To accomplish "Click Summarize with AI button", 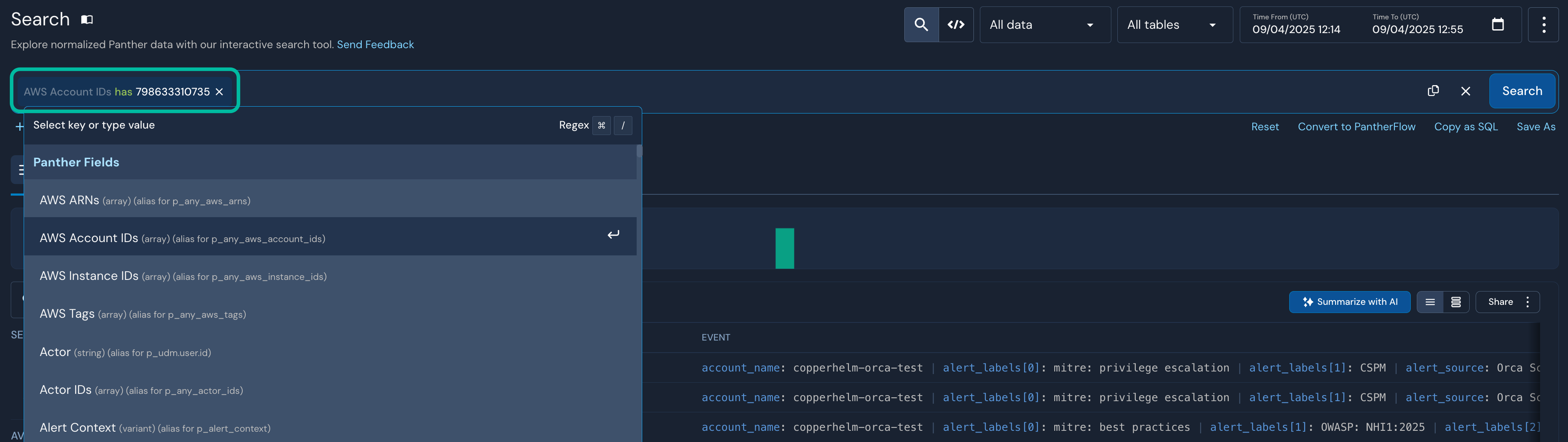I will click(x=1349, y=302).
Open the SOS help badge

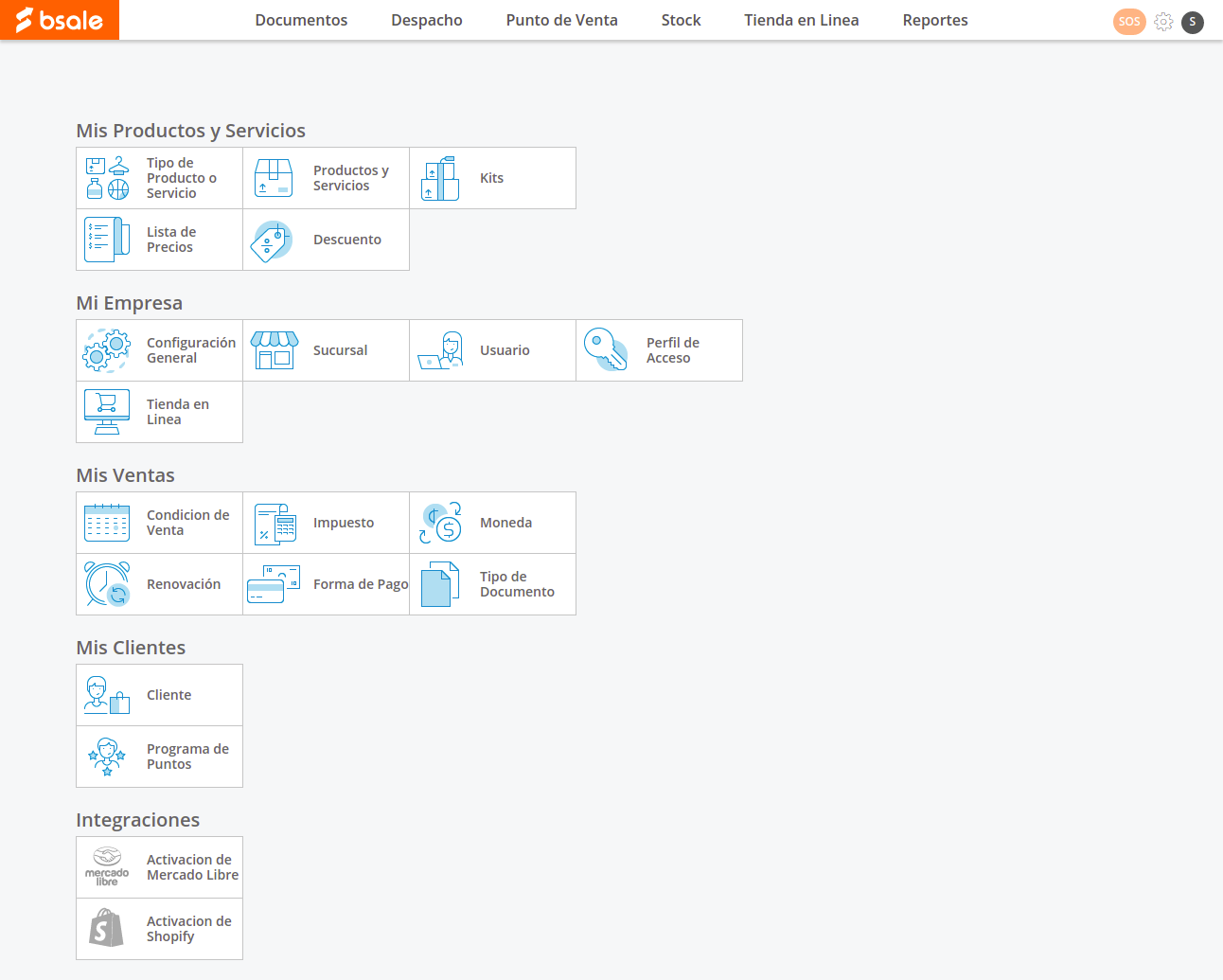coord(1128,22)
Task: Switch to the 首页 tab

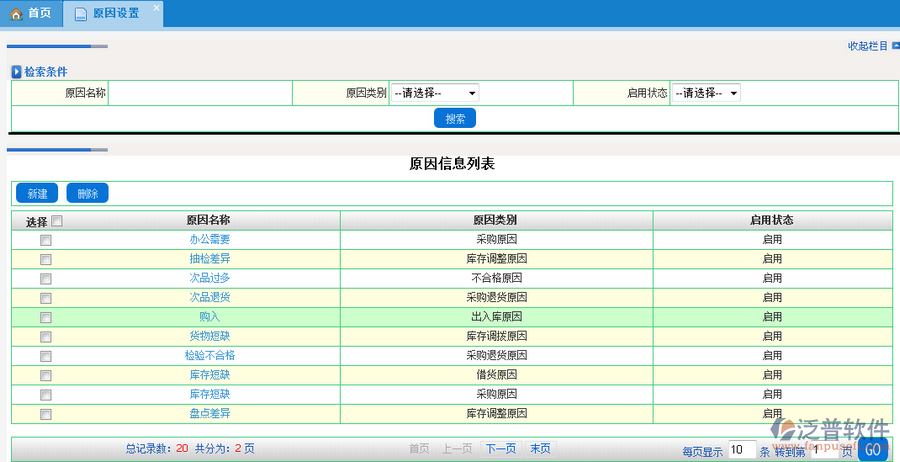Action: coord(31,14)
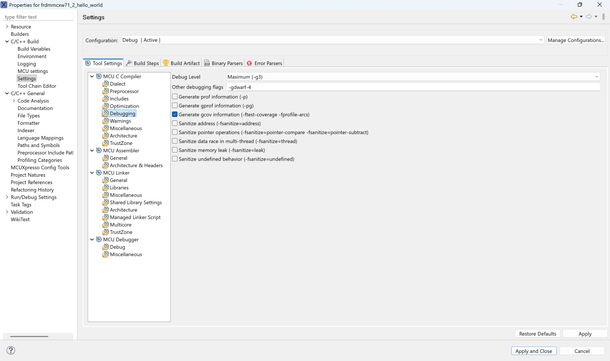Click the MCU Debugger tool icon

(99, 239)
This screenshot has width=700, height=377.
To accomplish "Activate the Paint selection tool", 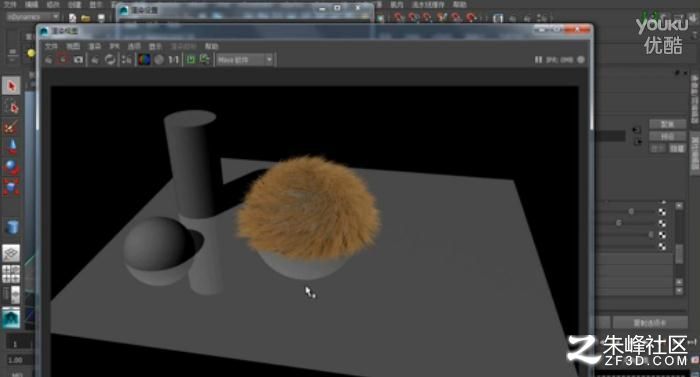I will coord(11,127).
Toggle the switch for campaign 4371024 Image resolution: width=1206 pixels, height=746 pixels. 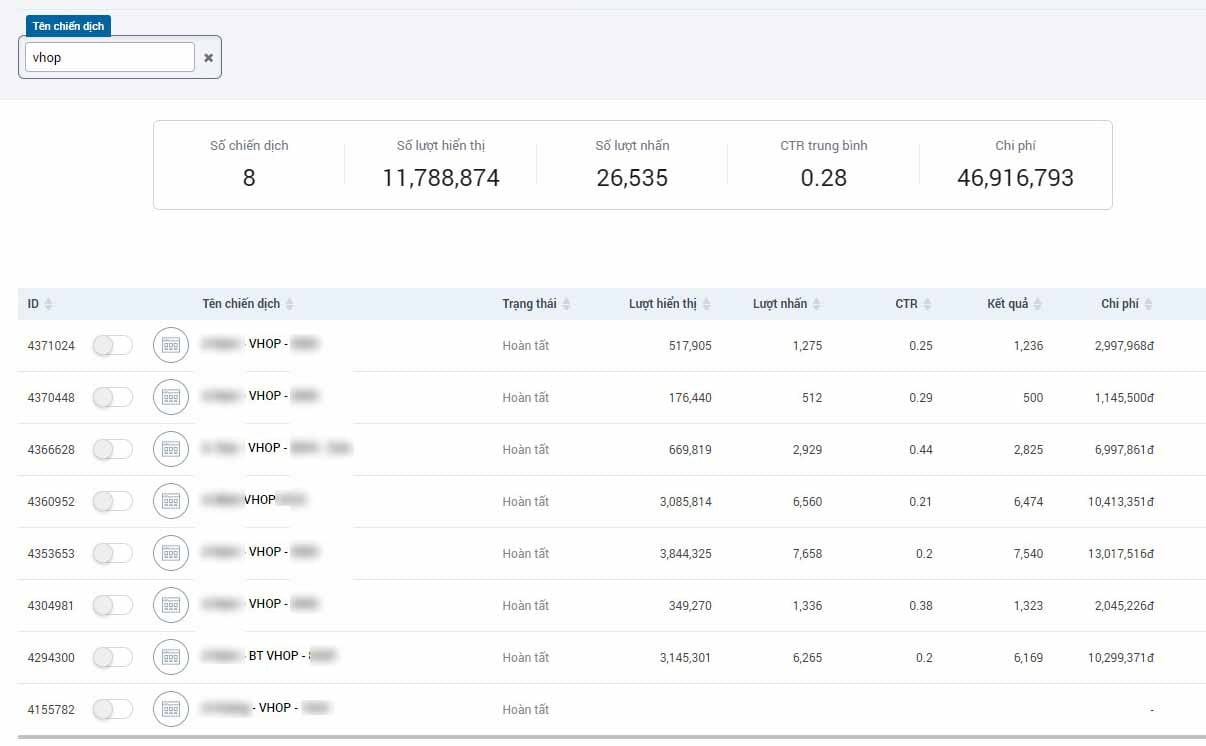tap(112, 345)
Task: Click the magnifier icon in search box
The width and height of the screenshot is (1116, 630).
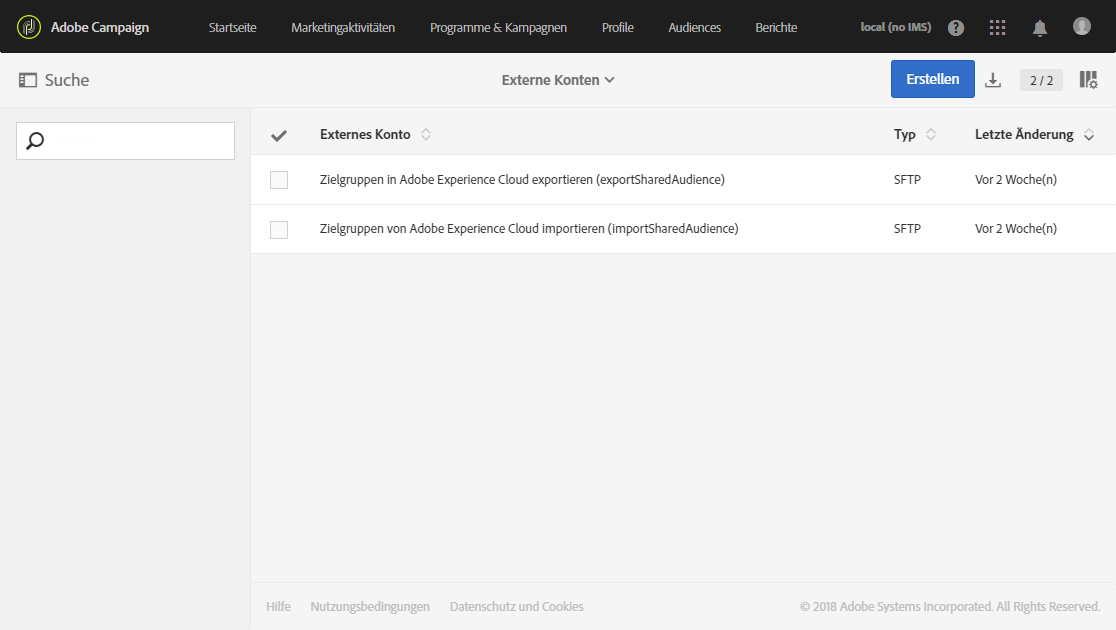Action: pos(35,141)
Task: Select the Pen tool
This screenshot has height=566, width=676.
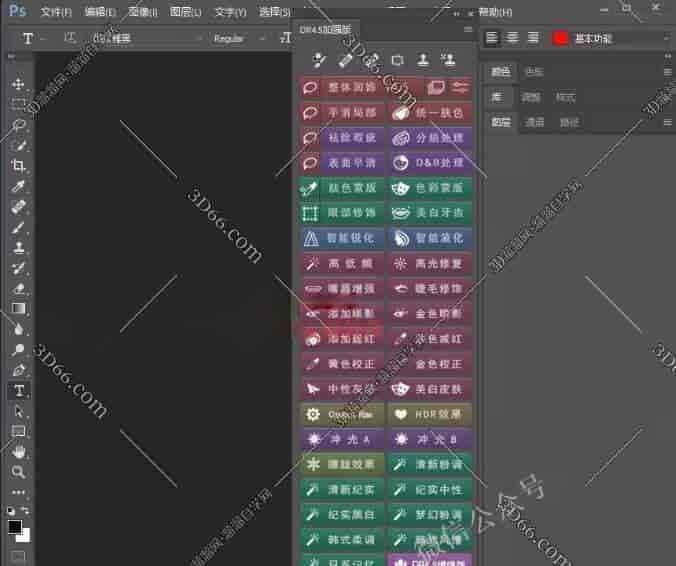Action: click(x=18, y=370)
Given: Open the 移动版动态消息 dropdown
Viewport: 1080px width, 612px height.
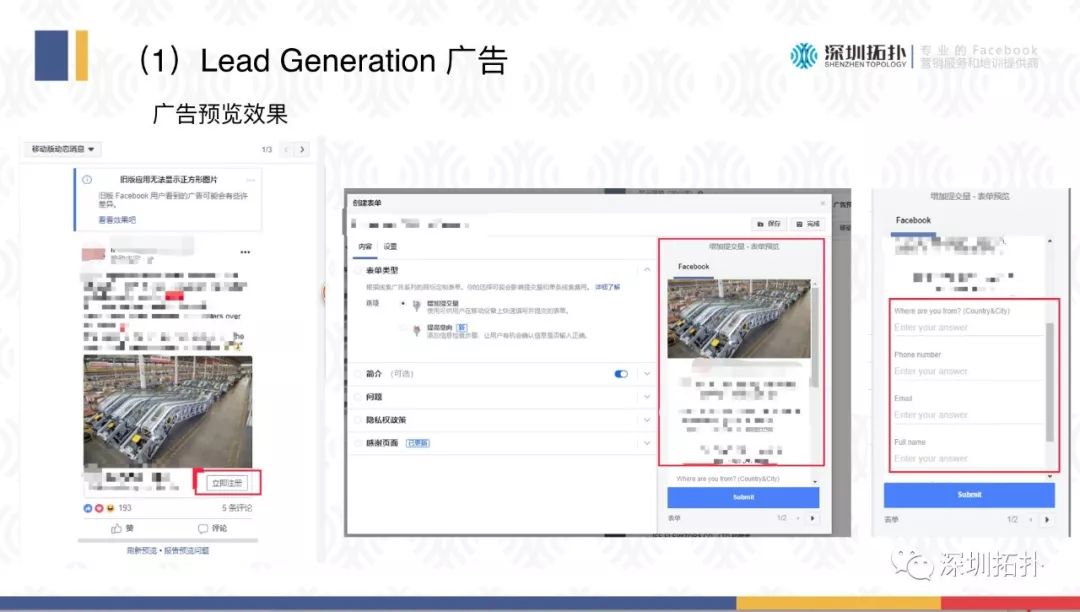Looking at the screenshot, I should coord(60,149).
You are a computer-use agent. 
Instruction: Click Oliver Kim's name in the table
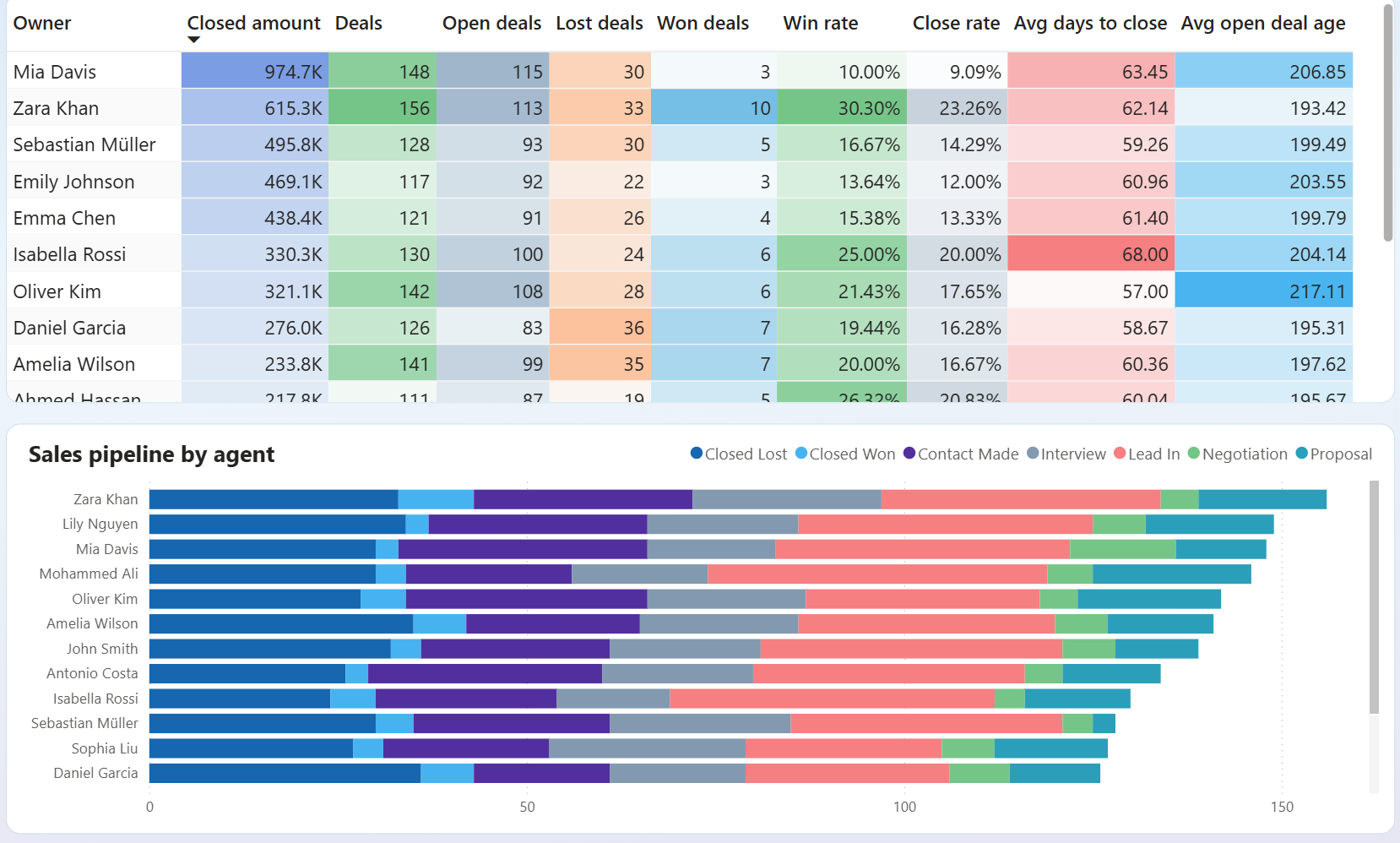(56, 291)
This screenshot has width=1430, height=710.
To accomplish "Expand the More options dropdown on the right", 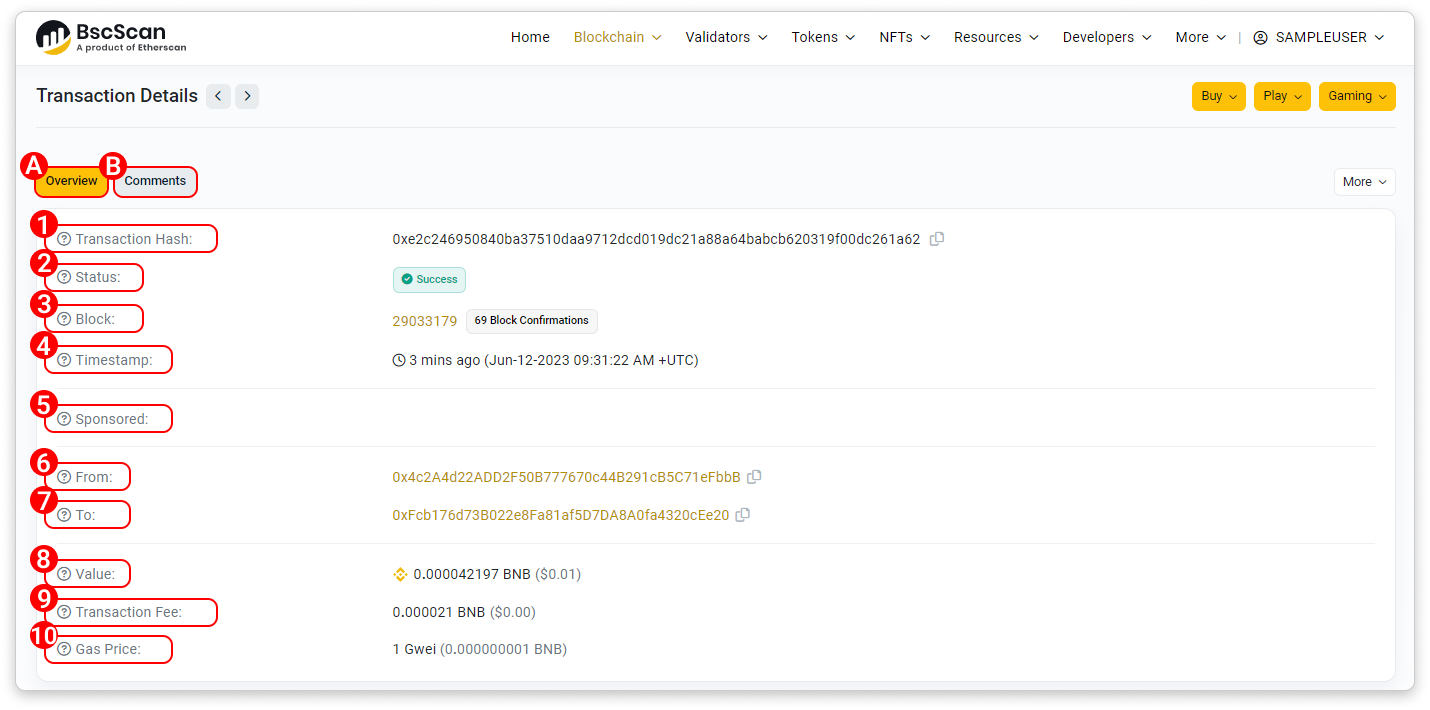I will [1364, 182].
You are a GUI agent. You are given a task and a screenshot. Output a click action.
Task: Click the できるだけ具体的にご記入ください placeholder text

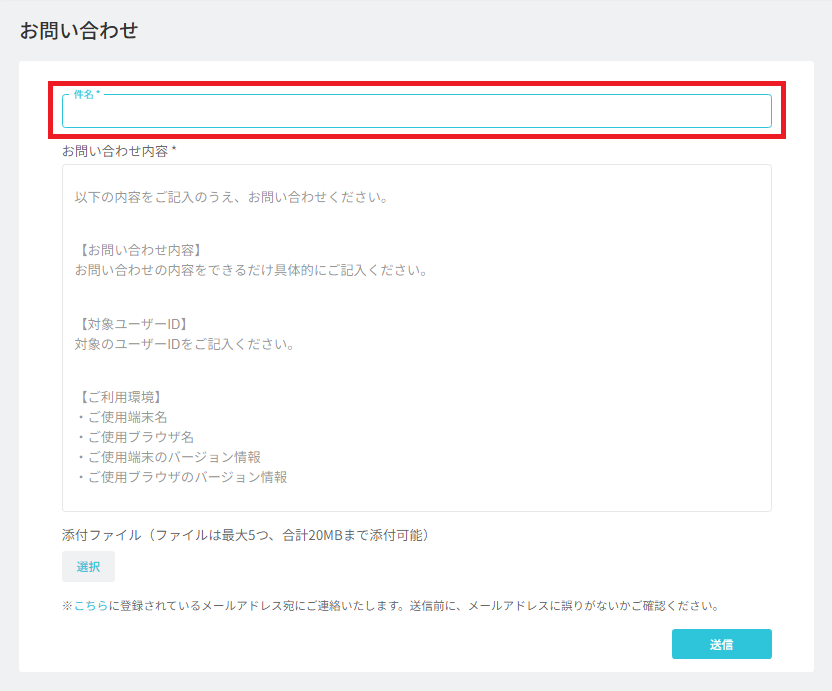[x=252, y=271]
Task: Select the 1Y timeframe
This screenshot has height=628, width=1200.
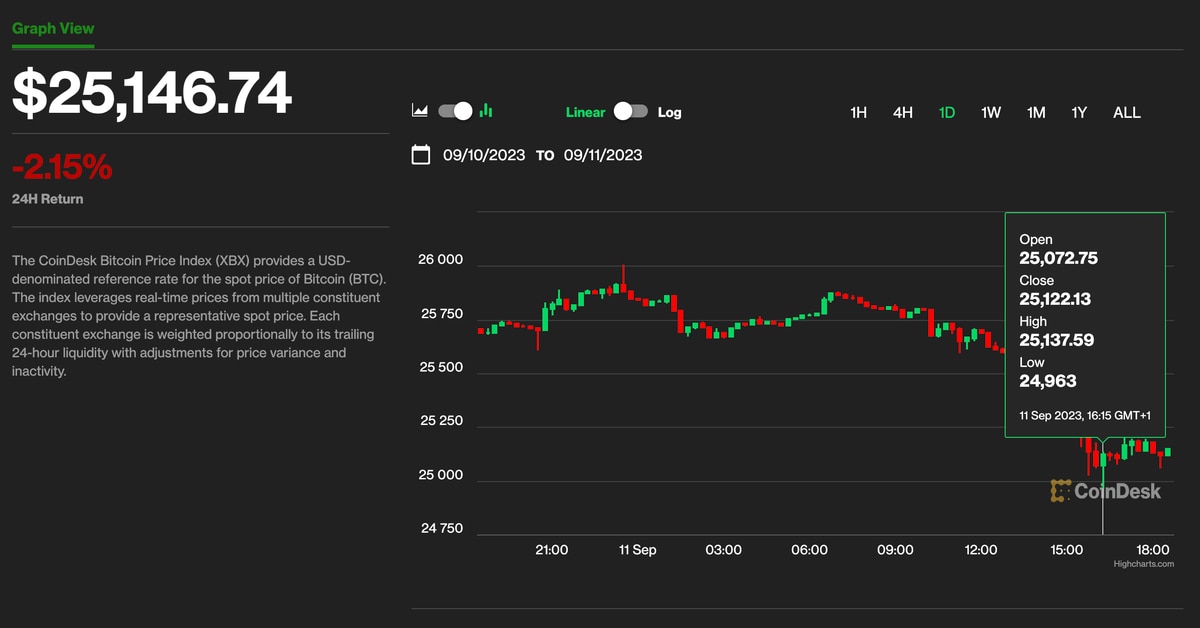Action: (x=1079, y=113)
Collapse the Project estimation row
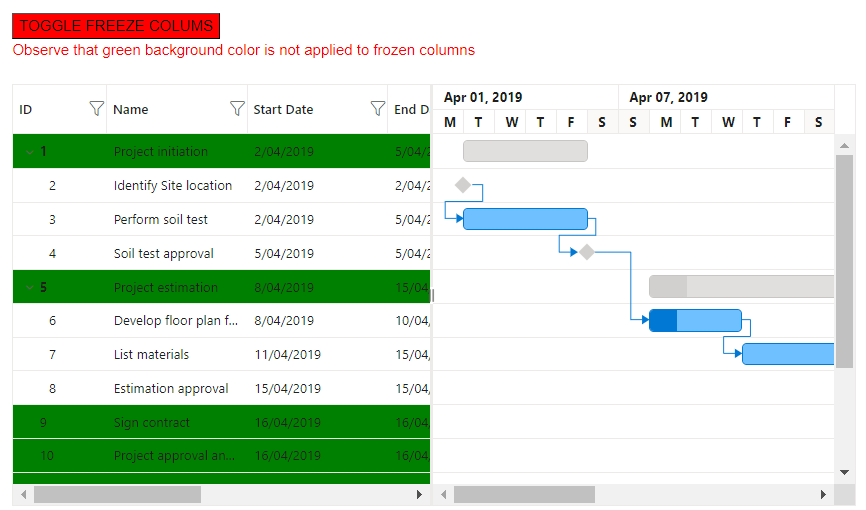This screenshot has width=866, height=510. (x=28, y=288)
******
» PROMPT
Pull every line containing the word "agent" out of the listing.

» SOLUTION FOR THIS TASK
You are a computer-use agent. 
You are a GUI agent. You are given a task and a screenshot. Output a click action.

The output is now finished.